Your task: Reproduce, exactly and only, the lines of the data that follows from the one containing "Task: Click the Colunas grid icon" down to the one containing "You are a computer-use", without pictures.

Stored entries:

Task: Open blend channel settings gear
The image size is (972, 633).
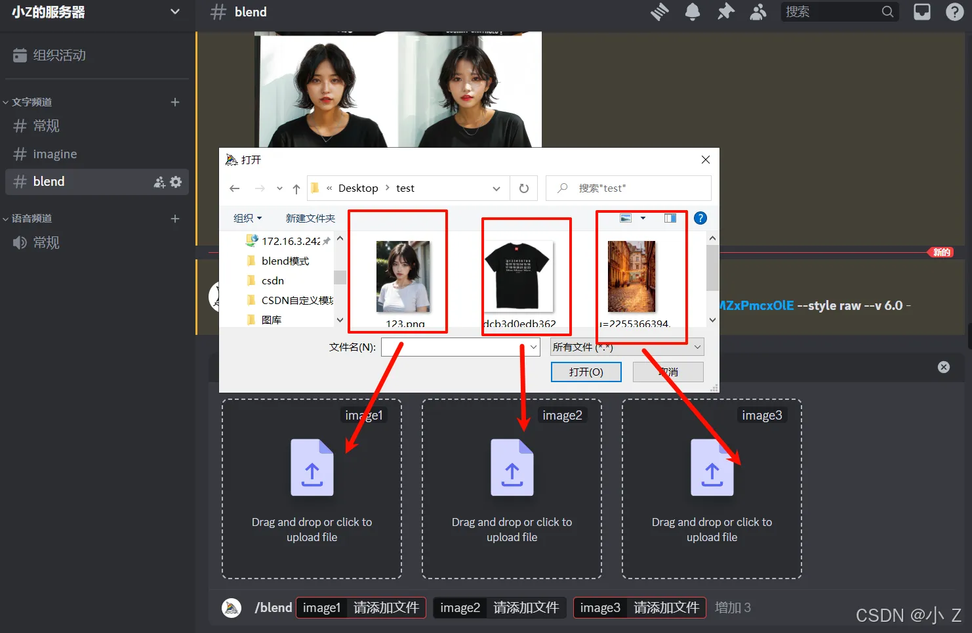Action: point(176,182)
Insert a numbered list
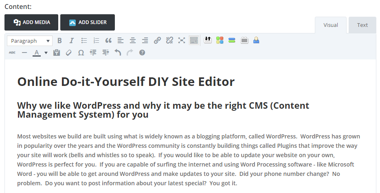The width and height of the screenshot is (380, 193). [x=96, y=41]
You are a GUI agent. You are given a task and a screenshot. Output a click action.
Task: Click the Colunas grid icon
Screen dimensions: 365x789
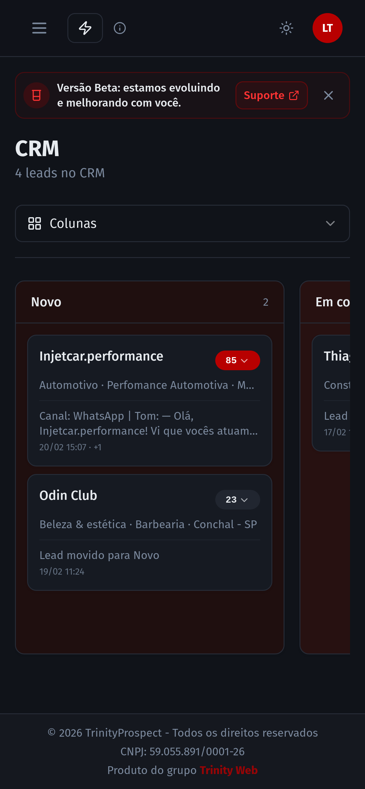35,223
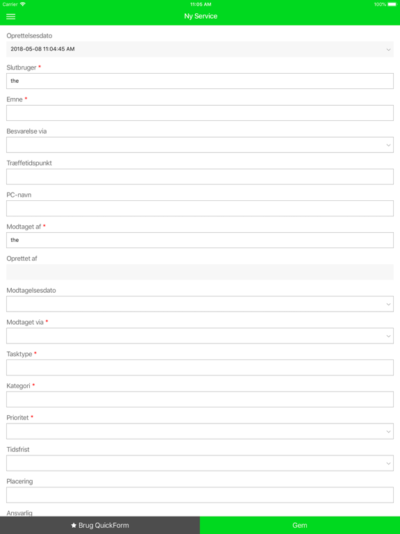Click the Tasktype input field
The width and height of the screenshot is (400, 534).
(x=200, y=367)
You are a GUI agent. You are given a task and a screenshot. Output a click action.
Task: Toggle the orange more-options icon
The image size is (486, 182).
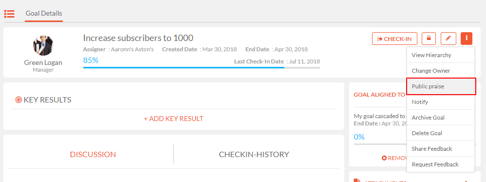(x=467, y=39)
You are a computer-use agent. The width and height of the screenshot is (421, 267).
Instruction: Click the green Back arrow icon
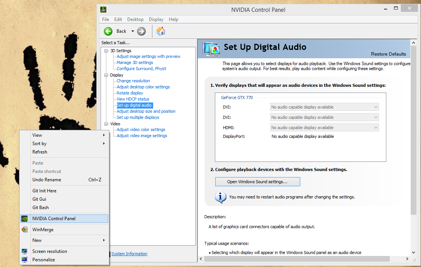pyautogui.click(x=108, y=31)
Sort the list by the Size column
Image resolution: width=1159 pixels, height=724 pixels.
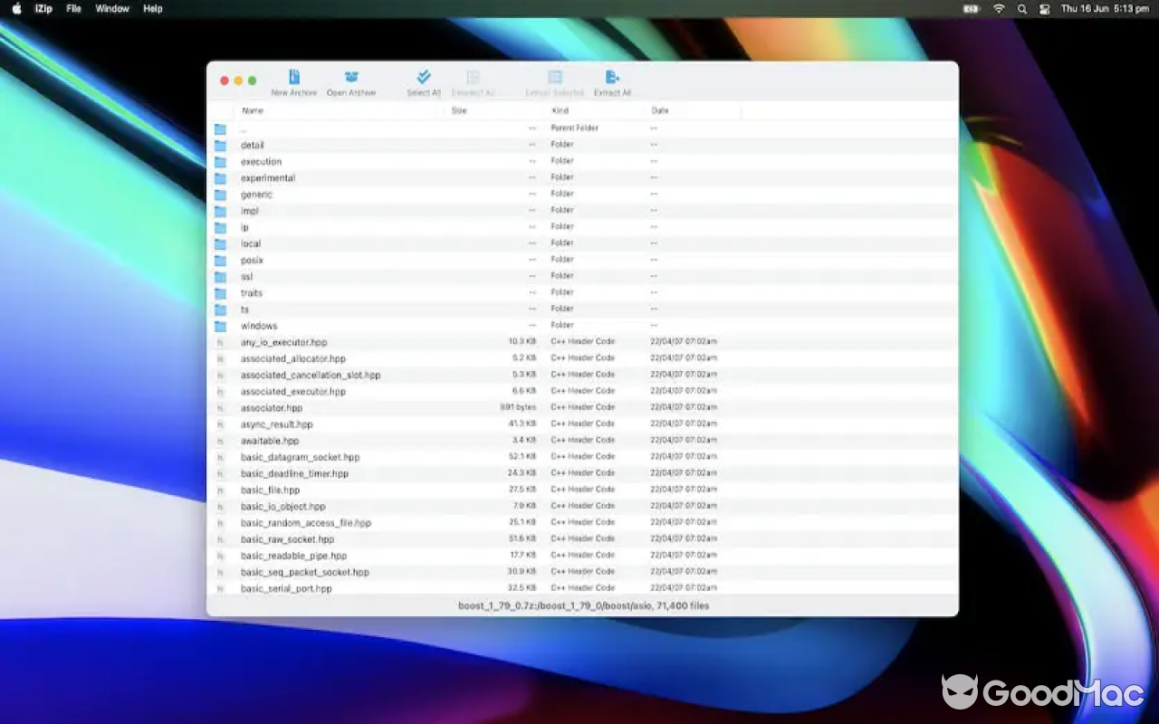(459, 110)
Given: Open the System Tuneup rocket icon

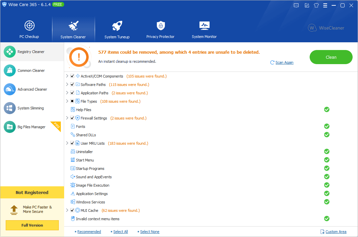Looking at the screenshot, I should (x=117, y=26).
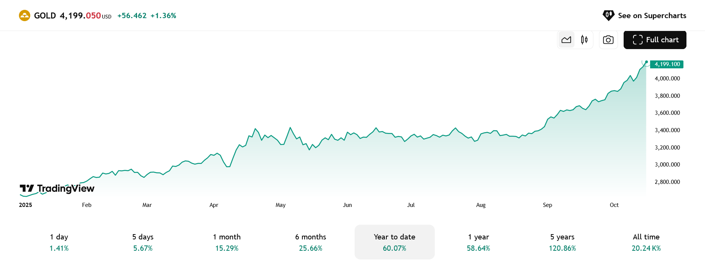The width and height of the screenshot is (705, 270).
Task: Select the 6 months range
Action: click(x=311, y=242)
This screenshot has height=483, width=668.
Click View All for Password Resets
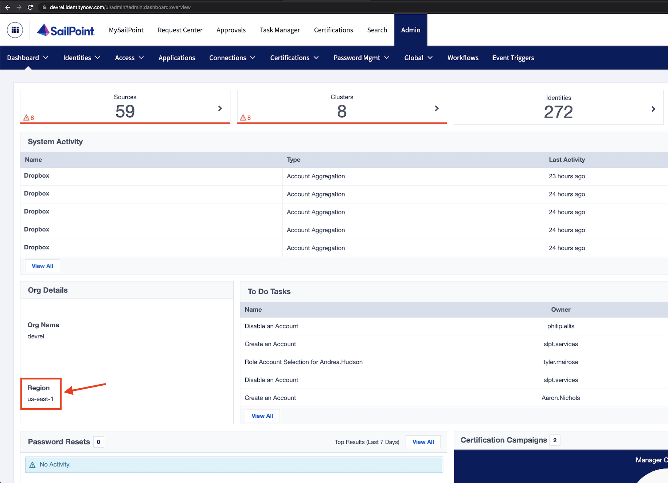[423, 442]
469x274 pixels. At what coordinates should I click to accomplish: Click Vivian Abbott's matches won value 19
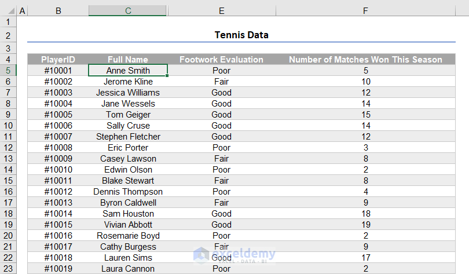pyautogui.click(x=365, y=225)
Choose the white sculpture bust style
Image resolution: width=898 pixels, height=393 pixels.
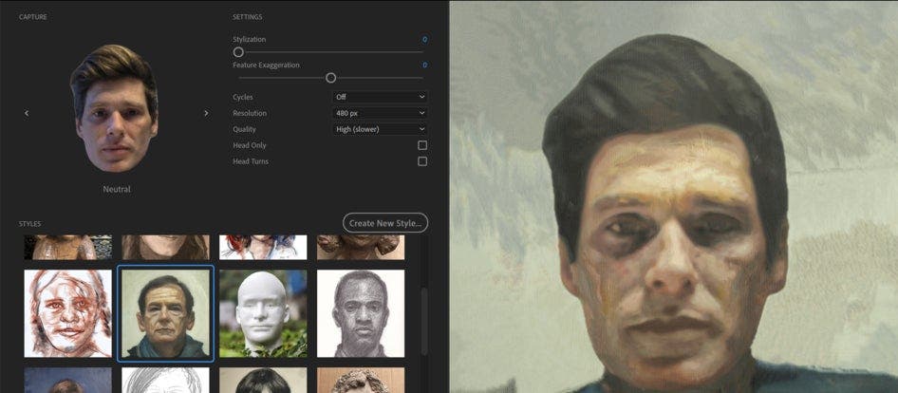coord(263,313)
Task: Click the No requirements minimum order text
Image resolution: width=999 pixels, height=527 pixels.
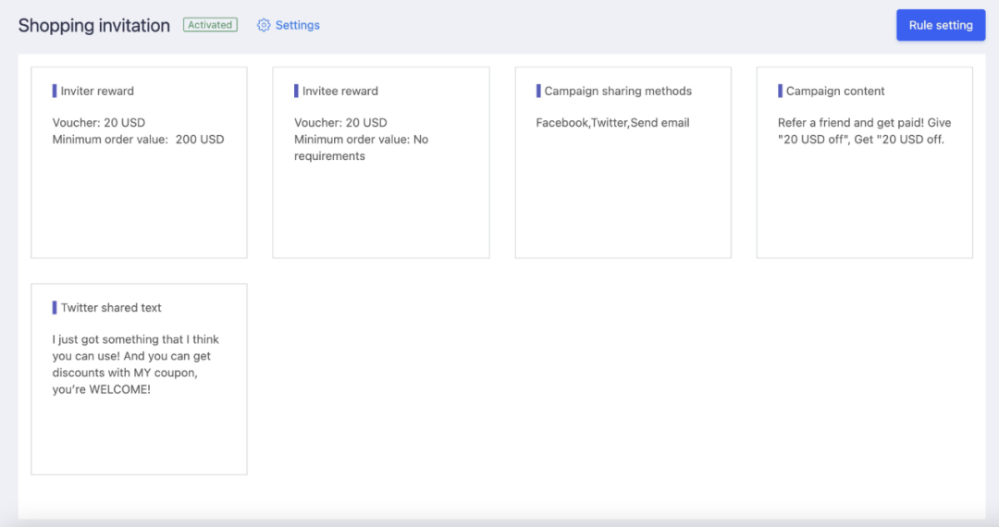Action: click(x=361, y=148)
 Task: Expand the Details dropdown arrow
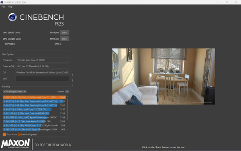(x=67, y=92)
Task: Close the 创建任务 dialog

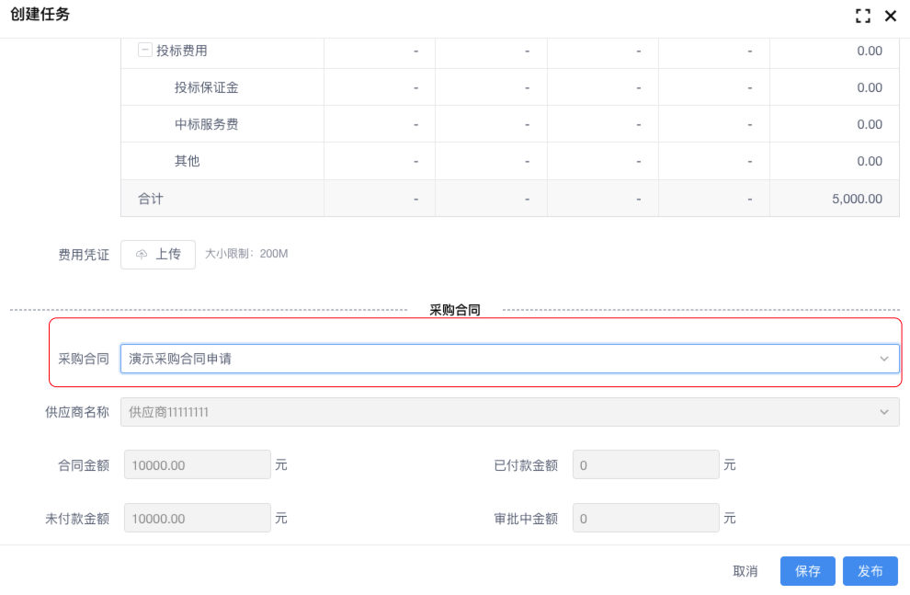Action: pyautogui.click(x=890, y=16)
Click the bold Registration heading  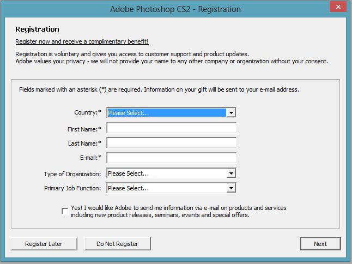[37, 29]
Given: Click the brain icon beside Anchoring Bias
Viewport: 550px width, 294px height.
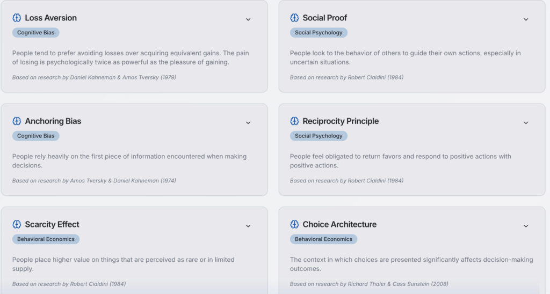Looking at the screenshot, I should pyautogui.click(x=17, y=121).
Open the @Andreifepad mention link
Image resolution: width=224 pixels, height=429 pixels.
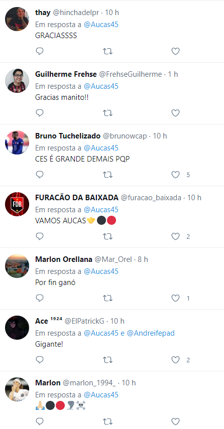(151, 333)
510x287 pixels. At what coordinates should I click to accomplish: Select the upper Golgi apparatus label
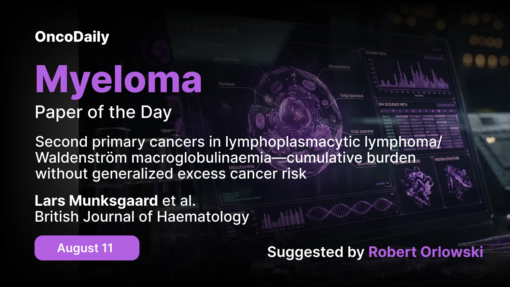(352, 96)
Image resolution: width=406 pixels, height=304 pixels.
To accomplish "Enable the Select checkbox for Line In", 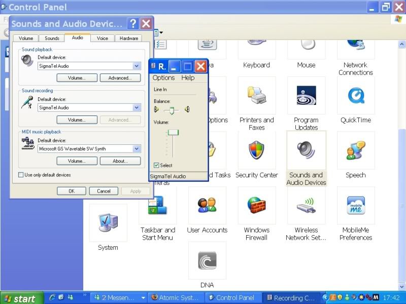I will (x=155, y=166).
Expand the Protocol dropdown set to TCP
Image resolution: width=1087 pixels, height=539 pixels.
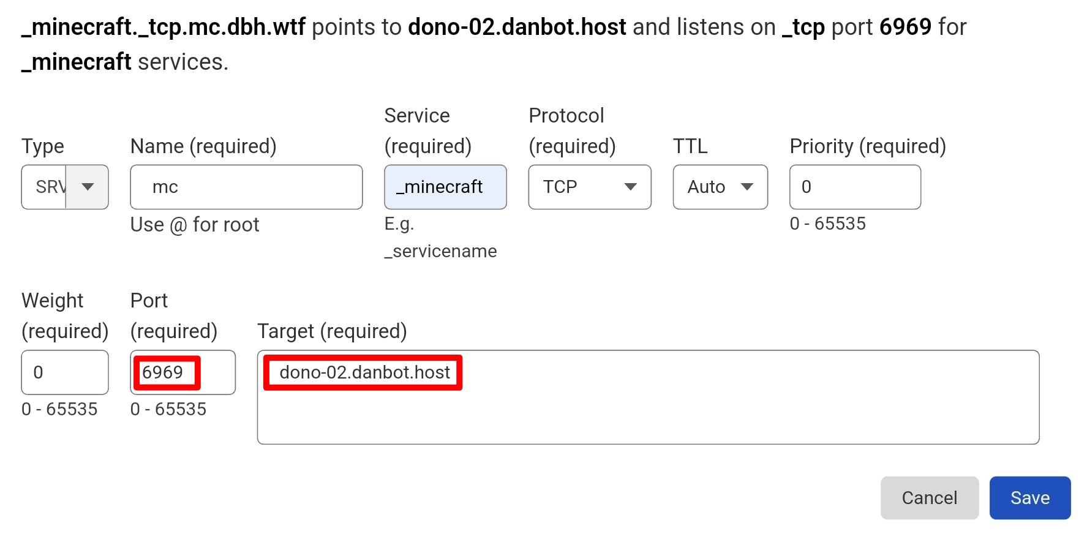click(589, 187)
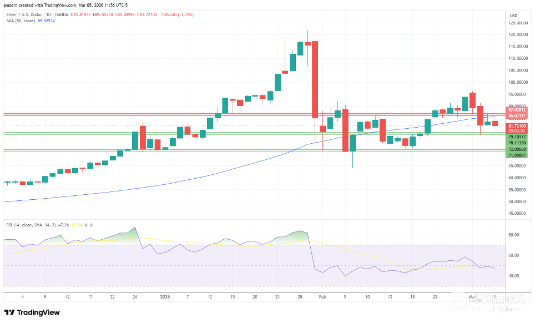Select the 78.11330 support level label
This screenshot has width=535, height=323.
tap(518, 143)
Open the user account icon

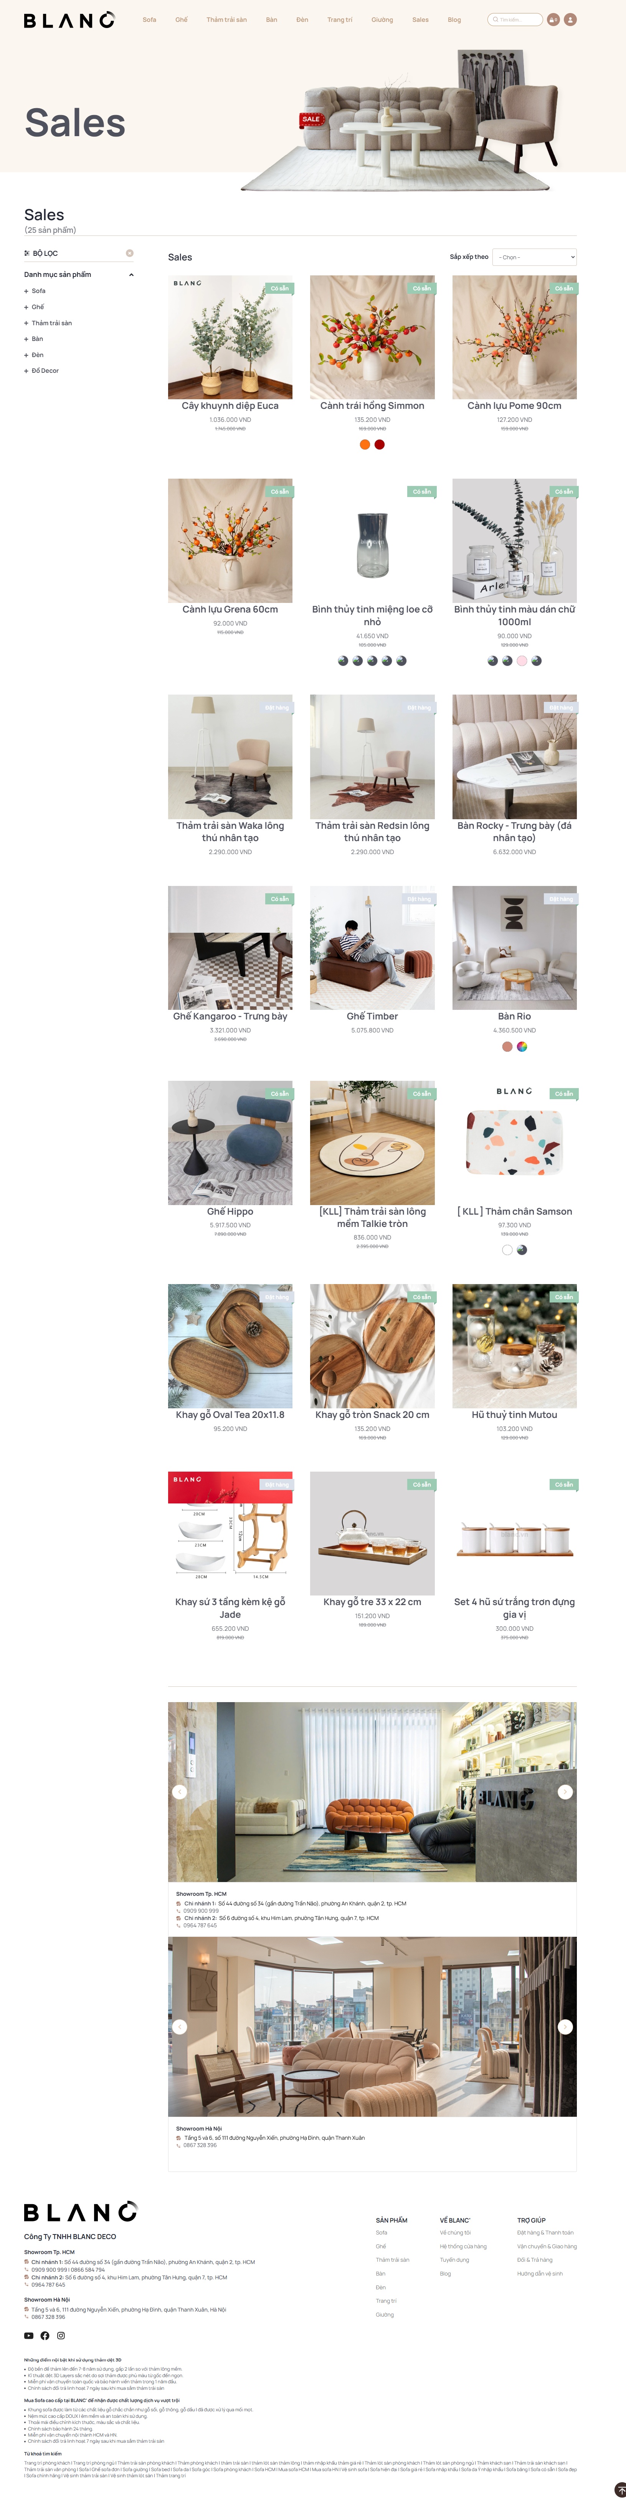[570, 19]
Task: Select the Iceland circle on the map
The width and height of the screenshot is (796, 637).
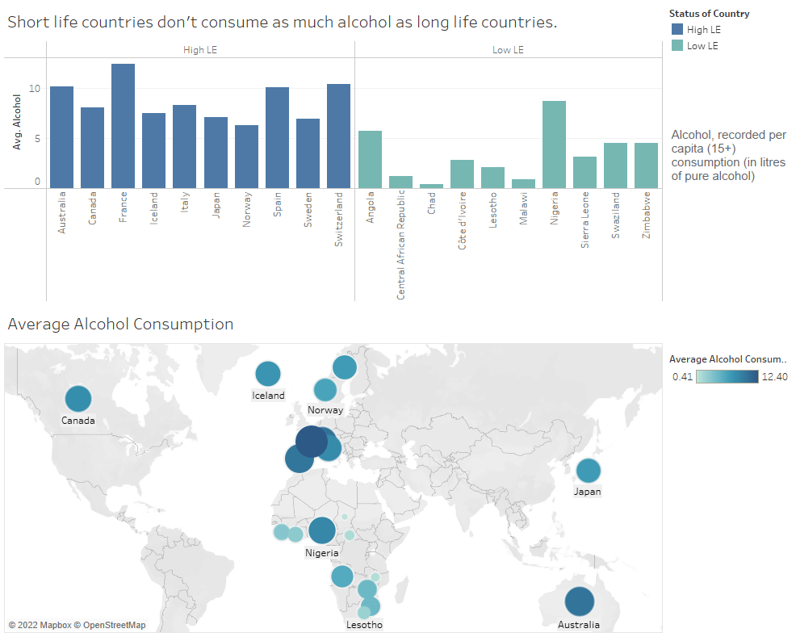Action: (268, 374)
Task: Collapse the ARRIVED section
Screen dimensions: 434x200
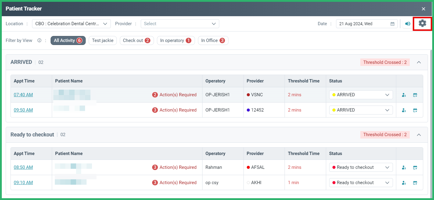Action: tap(419, 62)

Problem solution:
Task: Click the Colunas grid icon
Screen dimensions: 365x789
35,223
Click the Tasktype input field
The width and height of the screenshot is (400, 534).
(x=200, y=367)
You are a GUI agent. You are given a task and a screenshot. Output a click action.
Task: Toggle the orange more-options icon
The image size is (486, 182).
(x=467, y=39)
You are a computer-use agent. The width and height of the screenshot is (421, 267).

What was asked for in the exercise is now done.